"JACK."
"Shall I put a bit at the bottom for a postscript?" I asked. "But first of
all, let us pray."
We got on our knees, and I said, "You begin."
"I'm not used to it," he replied.
"Begin; never mind how. Did you ever pray?"
"Yes," he said; "I prayed as a child."
"Start with that, then--He loves cradle faith."
It took him some time, but presently he began with his mother's prayer,
"Jesus, tender Shepherd, hear me." When he got to the third line there was
a big lump in his throat and one in mine, and then he gave me a dig with
his elbow and said, "You'll have to finish"--and I finished.

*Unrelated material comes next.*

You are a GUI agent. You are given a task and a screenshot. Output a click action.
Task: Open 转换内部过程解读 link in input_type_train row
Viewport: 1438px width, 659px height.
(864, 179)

I put my postscript to that letter. "God has saved him," I wrote. "Believe
him. Write and tell him you forgive him."
And when that mother got that she knew that giving out note-paper was
religion.
* * * * *
I was in a cemetery just behind the lines, walking among the graves of our
dear lads who have fallen, and weeping for those at home who weep over
graves that they will never see. There I found an old soldier who had been
to the woods and had cut a big bundle of box trimmings. He was setting a
little border of box round the graves.
"But," I said to him, "they won't strike. It's not the right time of
year--and the ground's too dry."
"I know, sir," he said, "but it will look as if somebody cares."
God's jewels lie deep, and if you will dig deep enough you will find
them--so I took the trouble to dig a little deeper. I said, "Nobody will
see them here."
"Yes, sir, the angels will. You taught me to think like this in one of the
meetings in the huts, and since I can't do any more in the fight"--for he
was disabled--"I am putting in my time caring for the boys' graves, and if
the wives and mothers don't see them--well"--and his face lit up with a
radiance that I can't put into words--"the angels will, sir."
* * * * *
I have had your boys say to me, "Gipsy, does it mean Blighty, or does it
mean West?" I have had to say to some of them, "It doesn't mean Blighty."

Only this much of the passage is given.